Can you rewrite the part of the commit email that opens with the words "commit 617b3d7857fdb2fdaa526152f09023e1798c7643" and closes with "this pull request?", putting "nullness check" wherever "null check" appears?

▶ Reading text

::::

This is an automated email from the ASF dual-hosted git repository.

gengliangwang pushed a commit to branch branch-4.x
in repository https://gitbox.apache.org/repos/asf/spark.git


The following commit(s) were added to refs/heads/branch-4.x by this push:
     new 617b3d7857fd [SPARK-57201][SQL] Skip the null check in 
UnsafeProjection codegen for statically non-null values
617b3d7857fd is described below

commit 617b3d7857fdb2fdaa526152f09023e1798c7643
Author: Gengliang Wang <[email protected]>
AuthorDate: Tue Jun 2 22:11:52 2026 -0700

    [SPARK-57201][SQL] Skip the null check in UnsafeProjection codegen for 
statically non-null values
    
    ### What changes were proposed in this pull request?
    
    `GenerateUnsafeProjection` writes each field as `if (${input.isNull}) { 
setNull } else { write }` whenever the field's schema is nullable. When the 
bound value is statically non-null its `isNull` is the literal `false`, so this 
emits a dead `if (false) { setNullAt(i); } else { write(...); }`.

::::

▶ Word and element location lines
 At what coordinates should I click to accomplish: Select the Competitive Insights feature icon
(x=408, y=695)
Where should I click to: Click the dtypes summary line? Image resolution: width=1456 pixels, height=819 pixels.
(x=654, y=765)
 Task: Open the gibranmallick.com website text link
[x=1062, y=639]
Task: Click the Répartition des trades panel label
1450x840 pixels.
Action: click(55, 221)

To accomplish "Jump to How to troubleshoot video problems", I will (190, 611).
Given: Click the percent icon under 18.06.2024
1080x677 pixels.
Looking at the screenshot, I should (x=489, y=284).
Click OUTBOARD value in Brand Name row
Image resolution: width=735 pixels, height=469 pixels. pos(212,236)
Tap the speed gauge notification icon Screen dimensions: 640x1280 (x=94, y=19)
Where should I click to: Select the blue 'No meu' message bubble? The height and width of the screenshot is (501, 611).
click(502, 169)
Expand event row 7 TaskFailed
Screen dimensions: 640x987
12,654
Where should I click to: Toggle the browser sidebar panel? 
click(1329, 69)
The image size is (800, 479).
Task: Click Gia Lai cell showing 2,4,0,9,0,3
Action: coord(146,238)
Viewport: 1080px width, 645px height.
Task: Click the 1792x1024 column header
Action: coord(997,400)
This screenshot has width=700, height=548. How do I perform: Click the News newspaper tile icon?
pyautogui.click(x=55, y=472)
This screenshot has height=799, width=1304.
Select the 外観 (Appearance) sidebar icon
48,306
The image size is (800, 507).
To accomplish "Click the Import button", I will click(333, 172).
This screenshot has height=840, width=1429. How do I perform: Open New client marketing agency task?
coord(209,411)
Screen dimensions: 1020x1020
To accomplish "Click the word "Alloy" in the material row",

::::

▶ Result of this exercise
commit 617b3d7857fdb2fdaa526152f09023e1798c7643
Author: Gengliang Wang <[email protected]>
AuthorDate: Tue Jun 2 22:11:52 2026 -0700

    [SPARK-57201][SQL] Skip the nullness check in UnsafeProjection codegen for 
statically non-null values
    
    ### What changes were proposed in this pull request?